Dr Anil Chopde, deputy medical superintendent at the hospital, stated, “In the 27 years of my career, this is the first case where a young boy of 16 years has been brought in with a heart attack. One of the factors is tobacco addiction at an early age.” Ashok started working at the age of 14 with his fellow villagers in different parts of the country, doing odd jobs like masonry and carpentry.
In August 2014, he was in Hyderabad working in an apartment, when he fell unconscious and was admitted to a hospital. Doctors had then advised him to keep away from smoking and his addictions, but he ignored them. Ashok has been staying away from his family, who have no idea of his addictions. His father, Ram Nayan (55), said, “Nobody in our family has heart-related ailments.
Ashok is the eldest of four children and is a school dropout. He has never smoked in our presence, but we are not aware of what he does outside the house.” Ram Nayan himself is a smoker, and confessed to
puffing 6-7 beedis a day and drinking occasionally. A fisherman by profession, Ram Nayan is the sole breadwinner for his family, earning Rs 100 to Rs 150 a day.
Ashok was working in Ulhasnagar, for Rs 250 per day. “Ashok, in the last five months, has only sent home a money order of Rs 2,000. We received it just two days before we learnt about his hospitalisation,” his father recalled. However, Ram Nayan refuses to come to Mumbai, citing financial strain.
But, once his son recovers he will be ordered to come home, where he would be under strict vigil to ensure he doesn’t smoke or drink again. “He will help me in my regular work. I won’t send him to Mumbai again,” Ram Nayan stated.
Attacking the young
Cases of heart attacks among teenagers have been seen around the world.
>> A 13-year-old boy from Lukut, Malaysia, collapsed and died at his tuition centre in June 2008, reported Sin Chew Daily. The deceased, Zhen Siong, was nearly six feet tall. He had complained of chest pain at a camping trip earlier, but the family never suspected it to be serious.
>> In October 2012, an Indian teenager living in Abu Dhabi, Nazneen Nasser, died of a heart attack after a party at a relative’s place, ironically on the eve of World Heart Day, Emirates 24/7 reported. The 17-year-old’s parents said she never had any serious problems.

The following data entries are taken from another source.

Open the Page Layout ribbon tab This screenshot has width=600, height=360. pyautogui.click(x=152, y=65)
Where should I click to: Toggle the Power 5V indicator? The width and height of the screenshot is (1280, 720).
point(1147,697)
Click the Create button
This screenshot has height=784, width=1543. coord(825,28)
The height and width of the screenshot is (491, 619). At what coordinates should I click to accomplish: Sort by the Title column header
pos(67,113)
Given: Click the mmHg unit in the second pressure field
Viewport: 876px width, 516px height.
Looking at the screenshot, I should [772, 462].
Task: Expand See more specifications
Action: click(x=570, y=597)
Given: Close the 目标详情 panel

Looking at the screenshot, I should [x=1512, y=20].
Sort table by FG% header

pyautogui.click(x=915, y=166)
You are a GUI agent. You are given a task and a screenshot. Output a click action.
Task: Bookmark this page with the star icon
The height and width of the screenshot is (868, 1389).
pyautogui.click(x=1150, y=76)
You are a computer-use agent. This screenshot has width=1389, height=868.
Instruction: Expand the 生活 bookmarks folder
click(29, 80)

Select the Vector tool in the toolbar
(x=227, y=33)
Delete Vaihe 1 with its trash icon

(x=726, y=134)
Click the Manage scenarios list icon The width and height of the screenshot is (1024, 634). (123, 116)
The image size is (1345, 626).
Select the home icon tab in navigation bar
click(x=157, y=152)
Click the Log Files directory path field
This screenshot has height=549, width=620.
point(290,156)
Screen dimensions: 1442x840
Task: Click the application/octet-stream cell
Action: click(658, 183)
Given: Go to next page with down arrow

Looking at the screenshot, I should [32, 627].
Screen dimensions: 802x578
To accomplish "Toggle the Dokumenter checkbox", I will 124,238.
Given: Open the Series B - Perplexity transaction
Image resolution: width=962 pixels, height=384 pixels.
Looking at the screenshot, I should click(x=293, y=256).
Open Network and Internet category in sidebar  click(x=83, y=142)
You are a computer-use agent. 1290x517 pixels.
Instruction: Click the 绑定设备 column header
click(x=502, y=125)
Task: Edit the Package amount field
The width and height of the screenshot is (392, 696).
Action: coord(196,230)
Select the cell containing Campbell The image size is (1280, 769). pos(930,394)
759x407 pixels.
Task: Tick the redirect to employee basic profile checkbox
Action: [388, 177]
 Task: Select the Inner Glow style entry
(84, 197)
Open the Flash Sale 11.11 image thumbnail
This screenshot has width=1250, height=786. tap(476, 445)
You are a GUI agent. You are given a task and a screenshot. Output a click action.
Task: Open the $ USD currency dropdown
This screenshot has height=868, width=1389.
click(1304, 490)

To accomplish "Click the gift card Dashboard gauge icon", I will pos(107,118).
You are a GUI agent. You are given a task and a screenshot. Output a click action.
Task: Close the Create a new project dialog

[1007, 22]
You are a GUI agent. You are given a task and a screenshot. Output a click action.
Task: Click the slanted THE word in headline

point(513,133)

>> In UK, a girl of 13 died due to heart attack after suffering severe mosquito bites on a holiday. She collapsed to the ground eleven days after returning. Medical reports later revealed she had had an attack that went undetected earlier.
Dr Prafulla Kerkar
Professor and HOD Cardiology dept, KEM Hospital
I have seen lifestyle diseases like diabetes and hypertension in 16-year-olds, but this is the first case of heart attack I’ve heard of. This particular case will need to be evaluated from all possible angles, including any lipid disorders. One may understand that any sort of tobacco addiction is dangerous and could lead to cardiovascular problems.
Dr Robin Pinto
Unlike traditional blockages in the heart due to age, this is a very rare case and is possible in case of smoking and cocaine addiction, which leads to spasm of the arteries without underlying blockages. The boy will have to undergo an angiography and will have to be monitored closely. He will have to give up his addiction and be on medication for life.
Dr K Venugopal
President, Cardiology Society of India
“Unless there are genetic abnormalities which manifest a problem in coronary arteries in the first two decades of birth, cases of heart attacks, otherwise, in children are rare. In this case, the patient probably might have some cholesterol metabolism issue and his addiction aggravated the problem, leading to a higher risk of getting a heart attack.